How a Kidnapping Attempt Led to the First Social Impact Office in The White House

On a hot and muggy July afternoon, just as I was just settling into work at my first job in the foundation world, I was shaken by the sound of machine gun fire blasting through the front door of our office.

Like the rest of my startled colleagues, I grabbed my phone and dove under a desk. It was the only thing I could think to do. Although Detroit, Washington DC, and LA were burning, and race riots were dominating the news, no one expected our quiet Midwestern city to be the subject of extreme violence.

The target that day was not any of us on the staff. It was a kidnapping attempt for ransom, and the target was our CEO, the eldest son of the founder of General Motors. As a preventative measure, he escaped into a room-sized safe, and, after several hours, a swat team led the staff down the fire escape and released us unharmed. Although the terrorists were arrested and did not get their target, it was a day that changed everything for the office, the targeted official, and for me. It ushered me into the age of impact in its earliest stages, and ultimately led to me being asked, years later, to start and manage the first White House office on social impact investing and philanthropy.

Our CEO, the target of the kidnappers, approached me a few weeks after the incident with a request. I had noticed a change in his demeanor. His calm personality had become more lively, enthusiastic, and I sensed he had even gained a higher purpose. He asked me to begin a strategic planning process for the organization that focused on measuring the impact we were having. This was the beginning. We started to assess the social and community impact of our investments using detailed demographic assessment data. It super-charged the organization and gave me a focus for my professional life.

Today, we are driving at light speed toward human progress. Impact has become the standard bearer and rallying cry of the future, and within a decade, will be commonplace rather than the exception. This phenomenon I call the New Age of Enlightenment because of its potential for significant human progress – surpassing the first, the 18th century period of progress.

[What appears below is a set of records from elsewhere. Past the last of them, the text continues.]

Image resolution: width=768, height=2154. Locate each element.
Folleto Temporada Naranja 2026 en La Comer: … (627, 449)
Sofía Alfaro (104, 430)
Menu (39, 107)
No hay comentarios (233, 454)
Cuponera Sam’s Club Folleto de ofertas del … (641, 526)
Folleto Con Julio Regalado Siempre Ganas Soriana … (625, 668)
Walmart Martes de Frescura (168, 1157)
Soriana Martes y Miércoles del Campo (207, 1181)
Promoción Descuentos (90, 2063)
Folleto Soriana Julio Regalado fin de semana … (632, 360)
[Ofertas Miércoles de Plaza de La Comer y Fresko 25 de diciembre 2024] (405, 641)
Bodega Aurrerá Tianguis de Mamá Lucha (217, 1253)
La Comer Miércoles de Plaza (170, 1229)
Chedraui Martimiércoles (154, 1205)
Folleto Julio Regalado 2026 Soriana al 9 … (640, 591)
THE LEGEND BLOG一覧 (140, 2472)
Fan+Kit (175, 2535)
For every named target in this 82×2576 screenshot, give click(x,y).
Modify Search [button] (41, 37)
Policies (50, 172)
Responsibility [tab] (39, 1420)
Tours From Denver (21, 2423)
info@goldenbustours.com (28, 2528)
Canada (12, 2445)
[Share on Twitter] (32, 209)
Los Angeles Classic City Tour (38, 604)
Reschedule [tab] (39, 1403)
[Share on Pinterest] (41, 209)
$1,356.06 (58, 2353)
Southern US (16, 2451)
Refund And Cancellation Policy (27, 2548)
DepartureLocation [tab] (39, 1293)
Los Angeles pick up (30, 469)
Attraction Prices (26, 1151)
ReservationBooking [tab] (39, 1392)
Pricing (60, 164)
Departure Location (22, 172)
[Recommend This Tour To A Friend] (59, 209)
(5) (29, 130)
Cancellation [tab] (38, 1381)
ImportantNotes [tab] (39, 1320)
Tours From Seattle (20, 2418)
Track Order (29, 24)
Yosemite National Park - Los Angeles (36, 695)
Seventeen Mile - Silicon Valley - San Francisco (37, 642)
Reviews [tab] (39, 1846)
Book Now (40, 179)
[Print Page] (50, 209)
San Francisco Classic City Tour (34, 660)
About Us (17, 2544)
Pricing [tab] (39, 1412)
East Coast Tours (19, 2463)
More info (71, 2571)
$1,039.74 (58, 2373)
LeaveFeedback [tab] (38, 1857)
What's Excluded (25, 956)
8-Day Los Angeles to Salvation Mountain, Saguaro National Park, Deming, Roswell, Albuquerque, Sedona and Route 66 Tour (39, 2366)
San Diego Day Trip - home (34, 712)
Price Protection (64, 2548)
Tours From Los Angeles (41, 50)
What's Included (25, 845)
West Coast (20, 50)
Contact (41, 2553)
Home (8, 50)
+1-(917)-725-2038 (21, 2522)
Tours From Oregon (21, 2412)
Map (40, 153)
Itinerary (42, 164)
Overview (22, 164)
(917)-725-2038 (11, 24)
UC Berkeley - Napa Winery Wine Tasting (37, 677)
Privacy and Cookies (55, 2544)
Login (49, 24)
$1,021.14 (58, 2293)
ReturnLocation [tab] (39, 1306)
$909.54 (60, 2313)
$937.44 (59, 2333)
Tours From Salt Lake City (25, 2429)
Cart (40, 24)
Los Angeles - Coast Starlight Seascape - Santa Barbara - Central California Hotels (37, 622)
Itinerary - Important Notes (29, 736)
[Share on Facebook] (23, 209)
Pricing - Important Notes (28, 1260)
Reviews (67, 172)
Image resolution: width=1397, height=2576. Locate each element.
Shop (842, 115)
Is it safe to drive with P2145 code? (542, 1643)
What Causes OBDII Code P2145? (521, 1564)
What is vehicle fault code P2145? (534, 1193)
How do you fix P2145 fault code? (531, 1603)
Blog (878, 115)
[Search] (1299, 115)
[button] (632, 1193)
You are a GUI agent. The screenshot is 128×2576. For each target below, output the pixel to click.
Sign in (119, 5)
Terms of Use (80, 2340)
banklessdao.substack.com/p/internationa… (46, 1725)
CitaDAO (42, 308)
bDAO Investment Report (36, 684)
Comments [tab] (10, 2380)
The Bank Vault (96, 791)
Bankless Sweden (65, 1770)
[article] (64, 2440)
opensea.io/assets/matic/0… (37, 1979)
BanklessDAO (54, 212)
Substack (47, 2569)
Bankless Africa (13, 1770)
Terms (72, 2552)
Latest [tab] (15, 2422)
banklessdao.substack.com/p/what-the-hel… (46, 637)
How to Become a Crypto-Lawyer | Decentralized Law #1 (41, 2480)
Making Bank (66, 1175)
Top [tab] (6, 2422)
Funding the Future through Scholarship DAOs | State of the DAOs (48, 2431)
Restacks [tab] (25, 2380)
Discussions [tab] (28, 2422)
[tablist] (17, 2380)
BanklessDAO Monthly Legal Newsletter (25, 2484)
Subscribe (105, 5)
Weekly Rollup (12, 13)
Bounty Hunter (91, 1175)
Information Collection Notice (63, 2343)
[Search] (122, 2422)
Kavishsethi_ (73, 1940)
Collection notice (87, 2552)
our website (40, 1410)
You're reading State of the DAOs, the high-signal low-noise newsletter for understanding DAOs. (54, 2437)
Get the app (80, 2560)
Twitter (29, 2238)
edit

Although we don’t know how much money is being allocated to impact investing today, we do know that it’s rising quickly and will appear as an avalanche of capital-seeking products and strategies within this decade. New investment structures like Green Bonds, Enterprise Zones, Cryptocurrency economic aid to developing nations, side-by-side philanthropic and investment co-ventures, and more are all underway. There are hundreds of social-impact incubators at work, turning out new solutions to virtually every problem we know. The main shared feature of all these new strategies is urgency. Patience with failing education, healthcare solutions, and environmental degradation is at an end. There is a drive of human capital, AI, and tech pouncing on virtually every problem we face.

Investors are actively pursuing solutions to clean fuels and water, saving the oceans, advancing nutrition and health, and many other worthy causes. This is the private sector at work and at its best. Letting market forces drive improvements in health care, personal safety, and the reduction in carbon footprints may be one way that sustainability could have the most lasting and significant effect. Some restless investors have also spawned the rise of impatient capital being put to use in these directions through political and corporate activism.

The creative genius Peter Diamandis, along with co-author Steven Kotler, wrote in their 2012 groundbreaking book Abundance, “Humanity is now entering a period of radical transformation in which technology has the potential to significantly raise the basic standards of living for every man, woman, and child on the planet. Abundance for all is actually within our grasp.”

What this means is that if abundance is within our grasp, then by strategically working backward we can know the obstacles to reaching it. We can begin to create the solutions to surmount them. As the development of policy shifts to the private sector, we must integrate industry, innovation, philanthropy, and the social sciences to work as partners, or we will never reach what Diamandis, the X-Prize Founder, has laid out as our goal. We are talking fetterless opportunity and solutions beyond our present imagination. Only fear, political constraint, or lack of dreaming can eclipse this New Age of Enlightenment.